Your tasks:
**1)** From the book reviews, give again the passage starting at "She eventually forms" and ending at "Well, not really.".
**2)** Answer these questions using the book reviews:
(a) Which award did the first book win, and in what year?
(b) How many stars does the reviewer give the first book?
(c) In the second review, what crimes was the spiritualist imprisoned for?
**3)** Finish out the next part of the book reviews, picking up right after their last sentence.

Passage:
This book won the Lambda Literary Award in 1990, and I can
see why. It’s a terrific telling of a
story that could have just been corny and even soapy. But I found it executed marvelously. I was completely drawn in and even though the
ending was pretty predictable, I still found it exciting. I give this book five stars because of this,
and because I got emotionally involved with the characters and the
outcome. I’ve only given one other five
star rating recently. Reading as much as
I do now, I find it harder to give five stars, but this book really moved
me. And it wasn’t because I paid a
premium for this out of print book at a used book store. If anything, it should have added pressure
that I normally would have rebelled against, feeling that the book wasn’t worth
it. Perhaps it’s because I was in
several bands, so I understand some of the experience. Mostly though, I think it’s just a well told
story that’s different and exceedingly satisfying.
Completed 3/13/2017 Reviewed 3/14/2017
This was a peculiar book.
I found it relatively boring and uninspired through most of it. The story is about a Victorian lady who
visits a women’s prison on a regular basis.
She eventually forms a bond with a spiritualist who is imprisoned for
fraud and assault. Then in the last 50
pages or so, it starts to get interesting, ending with a great twist. But is it enough to make the book a worthwhile
read? Well, not really.

Given entries:
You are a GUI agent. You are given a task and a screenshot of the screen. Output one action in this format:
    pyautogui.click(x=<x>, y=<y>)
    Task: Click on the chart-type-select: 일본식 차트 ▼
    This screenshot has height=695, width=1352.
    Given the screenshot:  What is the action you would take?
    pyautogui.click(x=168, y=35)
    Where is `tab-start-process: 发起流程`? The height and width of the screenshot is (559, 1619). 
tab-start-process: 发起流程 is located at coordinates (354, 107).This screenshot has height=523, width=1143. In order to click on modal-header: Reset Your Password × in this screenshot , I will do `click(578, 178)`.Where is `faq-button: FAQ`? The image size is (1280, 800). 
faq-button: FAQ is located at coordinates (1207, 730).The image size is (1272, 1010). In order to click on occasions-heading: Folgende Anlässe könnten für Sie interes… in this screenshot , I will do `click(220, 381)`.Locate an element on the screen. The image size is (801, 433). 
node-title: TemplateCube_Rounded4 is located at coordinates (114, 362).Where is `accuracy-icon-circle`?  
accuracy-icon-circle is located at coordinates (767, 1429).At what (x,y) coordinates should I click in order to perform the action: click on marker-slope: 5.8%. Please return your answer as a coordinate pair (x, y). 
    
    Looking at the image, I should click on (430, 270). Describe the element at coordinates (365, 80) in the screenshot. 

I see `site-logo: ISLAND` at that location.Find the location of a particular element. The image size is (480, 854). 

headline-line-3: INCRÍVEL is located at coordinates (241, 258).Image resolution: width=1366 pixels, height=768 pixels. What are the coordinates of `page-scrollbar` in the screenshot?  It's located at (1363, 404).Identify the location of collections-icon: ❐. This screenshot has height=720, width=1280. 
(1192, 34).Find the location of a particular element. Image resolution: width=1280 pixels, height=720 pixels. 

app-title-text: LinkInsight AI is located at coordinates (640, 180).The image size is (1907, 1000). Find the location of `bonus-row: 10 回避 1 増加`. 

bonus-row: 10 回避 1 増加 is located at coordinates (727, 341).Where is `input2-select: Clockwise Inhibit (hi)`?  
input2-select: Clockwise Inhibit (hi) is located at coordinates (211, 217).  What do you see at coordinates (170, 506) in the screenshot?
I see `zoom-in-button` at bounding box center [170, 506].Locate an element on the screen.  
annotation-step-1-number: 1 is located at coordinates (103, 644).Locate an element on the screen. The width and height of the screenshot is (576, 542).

Task responses:
**1)**
She eventually forms a bond with a spiritualist who is imprisoned for
fraud and assault. Then in the last 50
pages or so, it starts to get interesting, ending with a great twist. But is it enough to make the book a worthwhile
read? Well, not really.

**2)**
(a) The Lambda Literary Award, in 1990.
(b) Five stars.
(c) Fraud and assault.

**3)**
The book is not badly written. The prose is decent. I simply found the basic story very
boring. Miss Prior, the Victorian lady,
is a spinster who has been suffering from depression. I never found it clear why she decided to
become a Lady Visitor at the women’s prison.
Was it supposed to lift her from her depression? Going to a prison, even as a charitable deed
does not seem like the sort of thing that one would do to feel better. Miss
Prior goes to the prison, but because of her growing relationship with the
spiritualist, becomes more morose and rebellious at home. Of course, rebellious for a Victorian lady is
relatively mild by today’s standards.
But it causes conflict with Prior’s mother. It should be noted too that Prior is
basically already a spinster at age 29.
Her brother is married, and her younger sister is getting married.
The book is written as two diaries, told through alternating
chapters. One diary being Miss Prior’s,
the other being Dawes, the spiritualist.
I think the diary form is part of why it’s boring. Prior is not a great story teller. Dawes entries are short and
informational. We don’t really get much
character development out of them. We
get all the character development from Prior’s entries, and it’s just, well, I’d
Eventually, we are told that Prior was in love with her
sister-in-law before she married Prior’s brother. This adds a little spice to the story, but
not too much. Later, it becomes clear
that she also falls in love with Dawes, who seems to truly have the gift to
contact the dead. Through this
relationship, Dawes schemes to escape and run away with Prior. It’s here that the story starts to finally
pick up. But it is so close to the end,
you wonder what the purpose of the previous three hundred pages were. Maybe I missed some unspoken sexual tension,
but the relationship building went at a snail’s pace.
All I could think through most of this book was, what’s the
point. The prose is nice, but I felt
like nothing happened for about 300 pages.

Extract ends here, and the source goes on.